▸ Given exercise 1:
According to the passage on cotton factories, for how far around a factory can the air be full of cotton shreds?

Then there is the cotton lint, or “fly,” as it is called, which literally fills the air. It is no unusual thing to find the air around the factory for a hundred or more feet literally alive with cotton shreds. There are contrivances for carrying off a certain amount of this dust, but there are few Rhode Island factories which have installed them, and there is no one in which, so far as I know, any energetic and scientific efforts are making to solve the terrible problem. For terrible it is. Breathe a cotton-saturated air, a damp, hot air at that, for ten hours a day and consider the condition in which lungs and throat will be.
Now these are conditions natural to the making of cotton and woollen cloths, conditions which can never be entirely corrected. They are hard and wearing, but they become dangerous in the extreme when combined with certain other conditions not incident to the industry, due entirely to the ignorance or the greed or the indifference of factory owners.

▸ Dataset rows:

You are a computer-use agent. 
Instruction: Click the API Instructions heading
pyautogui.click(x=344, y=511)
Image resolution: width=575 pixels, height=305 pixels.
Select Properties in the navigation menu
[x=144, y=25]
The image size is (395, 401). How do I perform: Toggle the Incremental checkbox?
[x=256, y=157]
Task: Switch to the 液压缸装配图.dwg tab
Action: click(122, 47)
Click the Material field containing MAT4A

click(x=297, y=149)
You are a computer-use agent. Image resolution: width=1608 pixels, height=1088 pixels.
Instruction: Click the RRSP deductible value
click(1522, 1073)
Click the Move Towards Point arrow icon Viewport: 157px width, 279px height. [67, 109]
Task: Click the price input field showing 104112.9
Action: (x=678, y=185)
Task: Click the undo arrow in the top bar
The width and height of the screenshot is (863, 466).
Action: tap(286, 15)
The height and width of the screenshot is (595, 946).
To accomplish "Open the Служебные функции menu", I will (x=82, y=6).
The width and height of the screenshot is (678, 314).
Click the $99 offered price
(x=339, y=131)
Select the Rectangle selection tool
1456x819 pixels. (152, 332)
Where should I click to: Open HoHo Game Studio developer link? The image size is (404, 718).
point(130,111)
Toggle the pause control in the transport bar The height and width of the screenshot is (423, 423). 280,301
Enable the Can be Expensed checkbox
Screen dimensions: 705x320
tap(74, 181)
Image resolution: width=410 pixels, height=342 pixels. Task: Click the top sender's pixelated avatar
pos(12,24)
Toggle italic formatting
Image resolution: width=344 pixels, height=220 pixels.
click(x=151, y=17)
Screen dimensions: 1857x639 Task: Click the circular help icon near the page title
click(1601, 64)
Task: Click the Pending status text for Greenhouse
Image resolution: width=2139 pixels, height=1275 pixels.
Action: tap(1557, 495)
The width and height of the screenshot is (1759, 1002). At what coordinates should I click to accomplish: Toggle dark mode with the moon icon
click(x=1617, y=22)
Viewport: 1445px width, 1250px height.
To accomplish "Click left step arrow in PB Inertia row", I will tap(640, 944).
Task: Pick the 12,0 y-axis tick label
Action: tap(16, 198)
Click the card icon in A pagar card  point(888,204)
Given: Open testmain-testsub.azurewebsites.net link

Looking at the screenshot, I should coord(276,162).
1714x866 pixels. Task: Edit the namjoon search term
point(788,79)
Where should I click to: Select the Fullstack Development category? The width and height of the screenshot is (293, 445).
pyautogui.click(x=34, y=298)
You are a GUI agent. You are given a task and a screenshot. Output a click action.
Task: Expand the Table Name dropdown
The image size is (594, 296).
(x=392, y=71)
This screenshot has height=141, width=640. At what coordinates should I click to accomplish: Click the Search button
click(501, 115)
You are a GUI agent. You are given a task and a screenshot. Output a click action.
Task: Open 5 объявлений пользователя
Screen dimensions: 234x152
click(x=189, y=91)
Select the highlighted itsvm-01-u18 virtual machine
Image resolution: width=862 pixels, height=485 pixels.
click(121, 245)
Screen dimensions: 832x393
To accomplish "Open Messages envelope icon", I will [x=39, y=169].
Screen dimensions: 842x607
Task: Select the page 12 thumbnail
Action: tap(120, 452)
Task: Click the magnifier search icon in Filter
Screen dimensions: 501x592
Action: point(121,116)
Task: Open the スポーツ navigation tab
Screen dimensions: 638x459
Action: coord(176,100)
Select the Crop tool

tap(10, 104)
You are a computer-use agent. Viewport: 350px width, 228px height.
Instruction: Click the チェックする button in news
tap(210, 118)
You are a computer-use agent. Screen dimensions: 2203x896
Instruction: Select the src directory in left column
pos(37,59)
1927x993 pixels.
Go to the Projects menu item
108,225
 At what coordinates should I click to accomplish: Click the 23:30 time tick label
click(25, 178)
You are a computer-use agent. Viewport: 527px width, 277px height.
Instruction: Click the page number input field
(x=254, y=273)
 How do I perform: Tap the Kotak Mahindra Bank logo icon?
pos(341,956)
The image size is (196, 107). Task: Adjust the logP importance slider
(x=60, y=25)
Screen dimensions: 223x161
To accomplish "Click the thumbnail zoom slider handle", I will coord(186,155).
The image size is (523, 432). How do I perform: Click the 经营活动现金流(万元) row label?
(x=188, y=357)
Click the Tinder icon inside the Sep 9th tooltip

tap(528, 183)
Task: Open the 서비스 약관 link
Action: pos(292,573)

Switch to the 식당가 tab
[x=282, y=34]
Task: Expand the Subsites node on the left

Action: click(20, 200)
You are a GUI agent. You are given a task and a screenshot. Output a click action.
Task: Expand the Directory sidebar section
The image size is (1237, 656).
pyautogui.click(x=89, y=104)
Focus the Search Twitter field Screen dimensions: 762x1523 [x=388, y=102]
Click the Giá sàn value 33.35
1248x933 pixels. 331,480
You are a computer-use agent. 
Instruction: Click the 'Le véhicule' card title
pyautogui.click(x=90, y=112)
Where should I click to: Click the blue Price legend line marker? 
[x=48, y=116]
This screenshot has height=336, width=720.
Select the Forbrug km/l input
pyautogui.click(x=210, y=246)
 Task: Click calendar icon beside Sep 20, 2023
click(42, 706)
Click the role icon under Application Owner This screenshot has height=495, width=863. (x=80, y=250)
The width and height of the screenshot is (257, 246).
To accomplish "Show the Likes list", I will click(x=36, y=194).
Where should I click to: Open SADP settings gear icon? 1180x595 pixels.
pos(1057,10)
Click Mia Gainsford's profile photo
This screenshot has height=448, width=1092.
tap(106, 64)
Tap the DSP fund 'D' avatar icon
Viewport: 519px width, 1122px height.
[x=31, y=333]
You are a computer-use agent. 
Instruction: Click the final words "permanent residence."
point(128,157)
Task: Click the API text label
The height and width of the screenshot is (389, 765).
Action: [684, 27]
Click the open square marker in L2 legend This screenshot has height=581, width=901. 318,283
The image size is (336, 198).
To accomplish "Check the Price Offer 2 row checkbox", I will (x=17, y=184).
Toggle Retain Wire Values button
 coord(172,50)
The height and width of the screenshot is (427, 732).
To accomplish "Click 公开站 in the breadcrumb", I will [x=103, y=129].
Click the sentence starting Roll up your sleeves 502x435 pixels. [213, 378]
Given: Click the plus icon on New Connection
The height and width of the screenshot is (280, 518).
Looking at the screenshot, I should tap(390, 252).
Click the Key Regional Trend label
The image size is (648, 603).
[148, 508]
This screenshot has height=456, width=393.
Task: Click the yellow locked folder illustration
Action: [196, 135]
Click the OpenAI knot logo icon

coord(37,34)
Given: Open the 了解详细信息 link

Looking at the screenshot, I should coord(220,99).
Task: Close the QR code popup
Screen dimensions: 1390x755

▸ Given exercise 2:
Lay out the entries as a Markdown table with the columns Number and Record line. Include everything from the line containing "Image resolution: width=410" down to the line containing "Action: point(121,116)", both included, and leave out blank lines.

▸ Written answer 1:
A hundred or more feet.

▸ Written answer 2:
| Number | Record line |
|---|---|
| 1 | Image resolution: width=410 pixels, height=342 pixels. Task: Click the top sender's pixelated avatar |
| 2 | pos(12,24) |
| 3 | Toggle italic formatting |
| 4 | Image resolution: width=344 pixels, height=220 pixels. |
| 5 | click(x=151, y=17) |
| 6 | Screen dimensions: 1857x639 Task: Click the circular help icon near the page title |
| 7 | click(1601, 64) |
| 8 | Task: Click the Pending status text for Greenhouse |
| 9 | Image resolution: width=2139 pixels, height=1275 pixels. |
| 10 | Action: tap(1557, 495) |
| 11 | The width and height of the screenshot is (1759, 1002). At what coordinates should I click to accomplish: Toggle dark mode with the moon icon |
| 12 | click(x=1617, y=22) |
| 13 | Viewport: 1445px width, 1250px height. |
| 14 | To accomplish "Click left step arrow in PB Inertia row", I will tap(640, 944). |
| 15 | Task: Pick the 12,0 y-axis tick label |
| 16 | Action: tap(16, 198) |
| 17 | Click the card icon in A pagar card  point(888,204) |
| 18 | Given: Open testmain-testsub.azurewebsites.net link |
| 19 | Looking at the screenshot, I should coord(276,162). |
| 20 | 1714x866 pixels. Task: Edit the namjoon search term |
| 21 | point(788,79) |
| 22 | Where should I click to: Select the Fullstack Development category? The width and height of the screenshot is (293, 445). |
| 23 | pyautogui.click(x=34, y=298) |
| 24 | You are a GUI agent. You are given a task and a screenshot. Output a click action. |
| 25 | Task: Expand the Table Name dropdown |
| 26 | The image size is (594, 296). |
| 27 | (x=392, y=71) |
| 28 | This screenshot has height=141, width=640. At what coordinates should I click to accomplish: Click the Search button |
| 29 | click(501, 115) |
| 30 | You are a GUI agent. You are given a task and a screenshot. Output a click action. |
| 31 | Task: Open 5 объявлений пользователя |
| 32 | Screen dimensions: 234x152 |
| 33 | click(x=189, y=91) |
| 34 | Select the highlighted itsvm-01-u18 virtual machine |
| 35 | Image resolution: width=862 pixels, height=485 pixels. |
| 36 | click(121, 245) |
| 37 | Screen dimensions: 832x393 |
| 38 | To accomplish "Open Messages envelope icon", I will [x=39, y=169]. |
| 39 | Screen dimensions: 842x607 |
| 40 | Task: Select the page 12 thumbnail |
| 41 | Action: tap(120, 452) |
| 42 | Task: Click the magnifier search icon in Filter |
| 43 | Screen dimensions: 501x592 |
| 44 | Action: point(121,116) |